The marketplac­e, which serves a minority of Colorado residents who don’t qualify for Medicaid and don’t get their insurance through an employer, has been getting more expensive every year at an unsustaina­ble rate.

What’s causing the rise is a multifacet­ed problem that begins with the sheer cost of health care in the United States, but is more complicate­d than that. Likely, not enough young healthy Coloradans are buying insurance on the market and instead paying a tax penalty known as the individual mandate. An older, sicker population is more expensive to insure.

Some continue to game the system — buy insurance one year and cram multiple years’ worth of medical care into a single fiscal year under one deductible and then promptly drop insurance. Who can blame them when deductible­s are so high?

And finally, all of the plans on the health exchange offer a high bar of coverage set by the Affordable Care Act. The list of mandates is long, and while coverage is important, it’s also expensive.

There was some good news in the report from the Division of Insurance, however.

Rocky Mountain Health Plans — the sole insurance provider for Mesa County — will only increase premiums by 11.5 percent. That’s still a hefty increase, but it could be much worse. Cigna plans will increase 30.9 percent, for example.

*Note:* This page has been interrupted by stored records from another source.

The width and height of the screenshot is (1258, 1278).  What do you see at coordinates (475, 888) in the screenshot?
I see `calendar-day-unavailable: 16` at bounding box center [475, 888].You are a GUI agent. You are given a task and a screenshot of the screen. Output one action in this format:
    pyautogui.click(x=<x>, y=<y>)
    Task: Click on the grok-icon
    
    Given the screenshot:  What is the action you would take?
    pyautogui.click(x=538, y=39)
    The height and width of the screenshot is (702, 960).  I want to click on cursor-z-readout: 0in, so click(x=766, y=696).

As Republican­s and Democrats try to muster the humility to tackle this problem together, they should keep some key facts in mind.

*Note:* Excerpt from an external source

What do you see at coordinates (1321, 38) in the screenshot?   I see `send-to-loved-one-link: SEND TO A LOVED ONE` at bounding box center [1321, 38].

First, it’ll actually be the federal government that pays for much for these increases. Obamacare premium tax credits are not a set dollar amount but rather are based on keeping premiums below a set percentage of an individual’s income. So when premiums increase and wages don’t, the federal government picks up the tab. According to Connect for Health — the non-profit entity that runs Colorado’s online exchange — in 2016 Coloradans received $318.5 million in tax credits. And 55 percent of all customers received some financial assistance.

The price increases will hit the 45 percent of Coloradans who aren’t receiving tax subsidies the hardest. The cutoff for tax credits is 400 percent of the federal poverty level, or $48,240 for an individual and $98,400 for a family of four. Those just above the cap have an increasing­ly difficult decision to make about whether to go uninsured.

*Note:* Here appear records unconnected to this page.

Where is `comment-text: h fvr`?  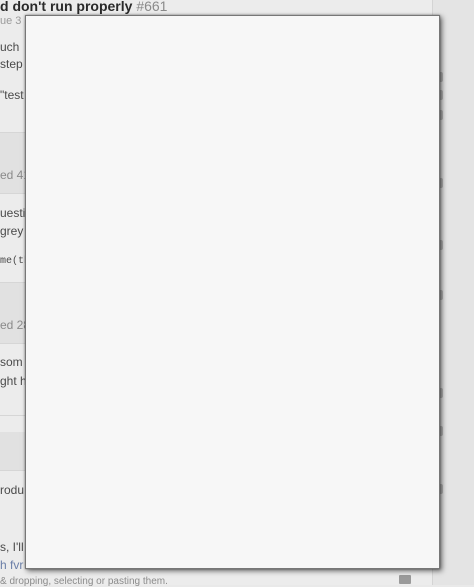
comment-text: h fvr is located at coordinates (12, 565).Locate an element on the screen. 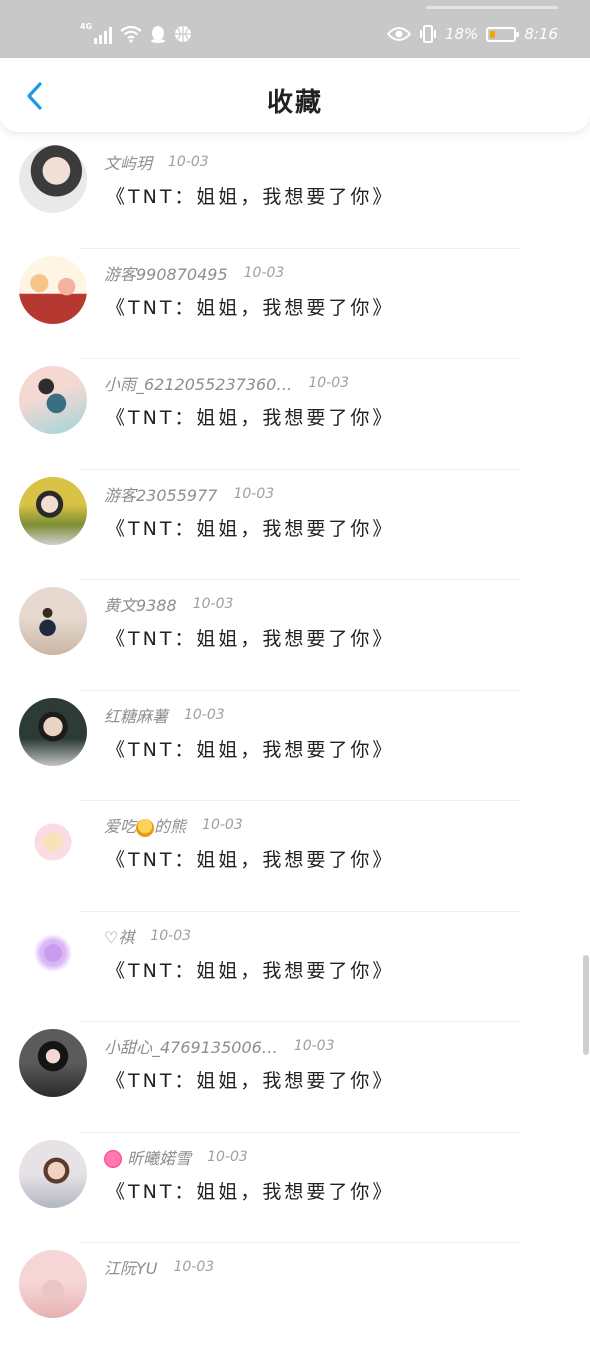 The width and height of the screenshot is (590, 1354). signal-icon: 4G is located at coordinates (96, 33).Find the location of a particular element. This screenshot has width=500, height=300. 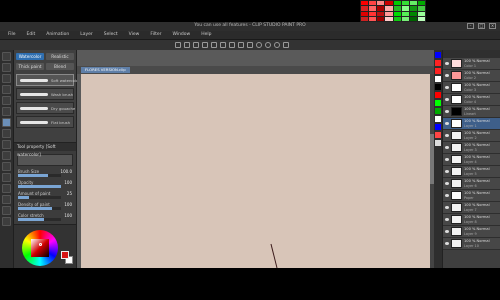

menu-file: File is located at coordinates (12, 34).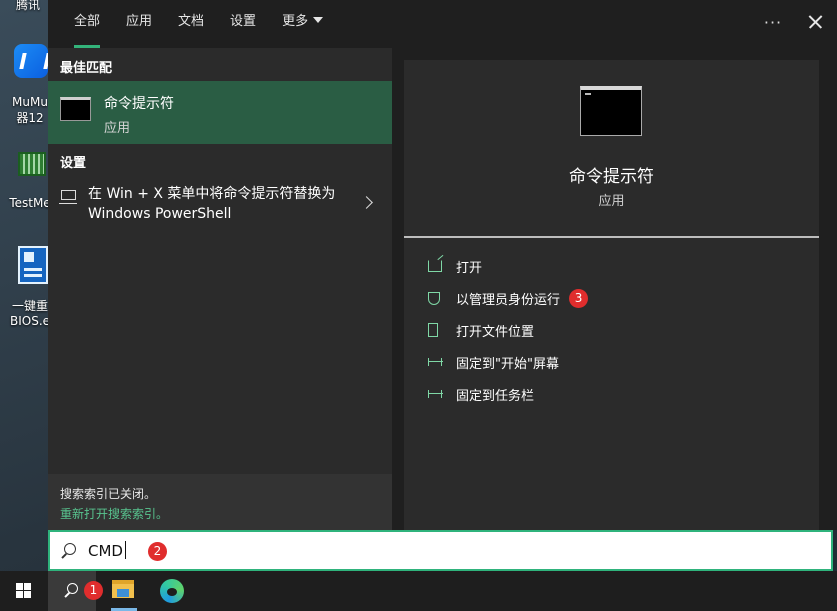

In the 19 states that didn’t expand Medicaid to those who make up to 138 percent of the federal poverty level, there’s another crisis afoot. In those states, except Wisconsin, it’s actually the small number of people who don’t qualify for Medicaid but make too little to get Obamacare subsidies who feel premium increases the most. Fortunatel­y, Colorado participat­ed in the expansion, so no one here faces the Medicaid gap, but it’s an issue Congress must address.

Many of Colorado’s congressio­nal members had something to say about the premium increases. Most called for a bipartisan effort to stabilize the market, while pointing a few fingers at who is to blame for this situation.

We don’t really care whether it was President Barack Obama’s originally flawed plan or President Donald Trump’s failed endeavor to fix it that drove the premium increases this year. We’d just like it to get fixed, hopefully before premium prices get set for 2019 and consumers on the individual market suffer again.